Content starts

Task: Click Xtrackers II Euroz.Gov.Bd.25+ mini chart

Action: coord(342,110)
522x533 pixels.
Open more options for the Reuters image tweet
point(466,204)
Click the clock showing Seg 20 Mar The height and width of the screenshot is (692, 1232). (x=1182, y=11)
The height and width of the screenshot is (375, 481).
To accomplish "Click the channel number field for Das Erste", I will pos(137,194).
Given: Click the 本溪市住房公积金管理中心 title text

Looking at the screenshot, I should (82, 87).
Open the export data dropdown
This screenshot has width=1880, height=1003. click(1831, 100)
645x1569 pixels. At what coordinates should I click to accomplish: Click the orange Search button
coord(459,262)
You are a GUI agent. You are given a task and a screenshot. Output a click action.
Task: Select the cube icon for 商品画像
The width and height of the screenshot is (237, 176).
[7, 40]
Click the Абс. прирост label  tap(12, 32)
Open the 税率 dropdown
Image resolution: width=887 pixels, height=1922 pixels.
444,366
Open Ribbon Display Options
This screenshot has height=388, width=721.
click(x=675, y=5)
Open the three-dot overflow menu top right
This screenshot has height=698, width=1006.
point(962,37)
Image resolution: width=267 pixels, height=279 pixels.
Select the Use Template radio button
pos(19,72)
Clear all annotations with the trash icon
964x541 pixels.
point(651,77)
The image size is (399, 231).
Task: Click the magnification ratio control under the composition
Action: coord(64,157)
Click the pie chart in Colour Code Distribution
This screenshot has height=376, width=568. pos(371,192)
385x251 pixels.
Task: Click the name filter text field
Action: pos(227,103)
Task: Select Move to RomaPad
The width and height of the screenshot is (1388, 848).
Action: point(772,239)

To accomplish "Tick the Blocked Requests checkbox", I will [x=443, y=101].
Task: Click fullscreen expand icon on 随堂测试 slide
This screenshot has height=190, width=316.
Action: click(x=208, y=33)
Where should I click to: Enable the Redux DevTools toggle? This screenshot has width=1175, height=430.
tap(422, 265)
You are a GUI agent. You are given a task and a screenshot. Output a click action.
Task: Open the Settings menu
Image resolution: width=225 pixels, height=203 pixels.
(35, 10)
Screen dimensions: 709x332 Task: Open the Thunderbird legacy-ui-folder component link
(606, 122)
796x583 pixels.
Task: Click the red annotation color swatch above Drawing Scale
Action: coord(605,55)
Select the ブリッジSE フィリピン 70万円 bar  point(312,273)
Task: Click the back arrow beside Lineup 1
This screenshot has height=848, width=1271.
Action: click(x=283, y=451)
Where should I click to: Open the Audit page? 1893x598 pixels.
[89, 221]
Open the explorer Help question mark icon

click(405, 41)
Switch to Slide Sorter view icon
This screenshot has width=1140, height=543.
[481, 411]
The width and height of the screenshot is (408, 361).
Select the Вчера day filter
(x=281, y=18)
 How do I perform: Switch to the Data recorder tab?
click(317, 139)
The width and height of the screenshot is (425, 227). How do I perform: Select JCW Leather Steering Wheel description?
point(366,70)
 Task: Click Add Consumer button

Content ends

Exercise instructions: In full and word for word, output the material.

Solution:
Task: Click Xtrackers II Euroz.Gov.Bd.25+ mini chart

Action: coord(342,110)
522x533 pixels.
Open more options for the Reuters image tweet
point(466,204)
Click the clock showing Seg 20 Mar The height and width of the screenshot is (692, 1232). (x=1182, y=11)
The height and width of the screenshot is (375, 481).
To accomplish "Click the channel number field for Das Erste", I will pos(137,194).
Given: Click the 本溪市住房公积金管理中心 title text

Looking at the screenshot, I should (82, 87).
Open the export data dropdown
This screenshot has width=1880, height=1003. click(1831, 100)
645x1569 pixels. At what coordinates should I click to accomplish: Click the orange Search button
coord(459,262)
You are a GUI agent. You are given a task and a screenshot. Output a click action.
Task: Select the cube icon for 商品画像
The width and height of the screenshot is (237, 176).
[7, 40]
Click the Абс. прирост label  tap(12, 32)
Open the 税率 dropdown
Image resolution: width=887 pixels, height=1922 pixels.
444,366
Open Ribbon Display Options
This screenshot has height=388, width=721.
click(x=675, y=5)
Open the three-dot overflow menu top right
This screenshot has height=698, width=1006.
point(962,37)
Image resolution: width=267 pixels, height=279 pixels.
Select the Use Template radio button
pos(19,72)
Clear all annotations with the trash icon
964x541 pixels.
point(651,77)
The image size is (399, 231).
Task: Click the magnification ratio control under the composition
Action: coord(64,157)
Click the pie chart in Colour Code Distribution
This screenshot has height=376, width=568. pos(371,192)
385x251 pixels.
Task: Click the name filter text field
Action: pos(227,103)
Task: Select Move to RomaPad
The width and height of the screenshot is (1388, 848).
Action: point(772,239)

To accomplish "Tick the Blocked Requests checkbox", I will [x=443, y=101].
Task: Click fullscreen expand icon on 随堂测试 slide
This screenshot has height=190, width=316.
Action: click(x=208, y=33)
Where should I click to: Enable the Redux DevTools toggle? This screenshot has width=1175, height=430.
tap(422, 265)
You are a GUI agent. You are given a task and a screenshot. Output a click action.
Task: Open the Settings menu
Image resolution: width=225 pixels, height=203 pixels.
(35, 10)
Screen dimensions: 709x332 Task: Open the Thunderbird legacy-ui-folder component link
(606, 122)
796x583 pixels.
Task: Click the red annotation color swatch above Drawing Scale
Action: coord(605,55)
Select the ブリッジSE フィリピン 70万円 bar  point(312,273)
Task: Click the back arrow beside Lineup 1
This screenshot has height=848, width=1271.
Action: click(x=283, y=451)
Where should I click to: Open the Audit page? 1893x598 pixels.
[89, 221]
Open the explorer Help question mark icon

click(405, 41)
Switch to Slide Sorter view icon
This screenshot has width=1140, height=543.
[481, 411]
The width and height of the screenshot is (408, 361).
Select the Вчера day filter
(x=281, y=18)
 How do I perform: Switch to the Data recorder tab?
click(317, 139)
The width and height of the screenshot is (425, 227). How do I perform: Select JCW Leather Steering Wheel description?
point(366,70)
 Task: Click Add Consumer button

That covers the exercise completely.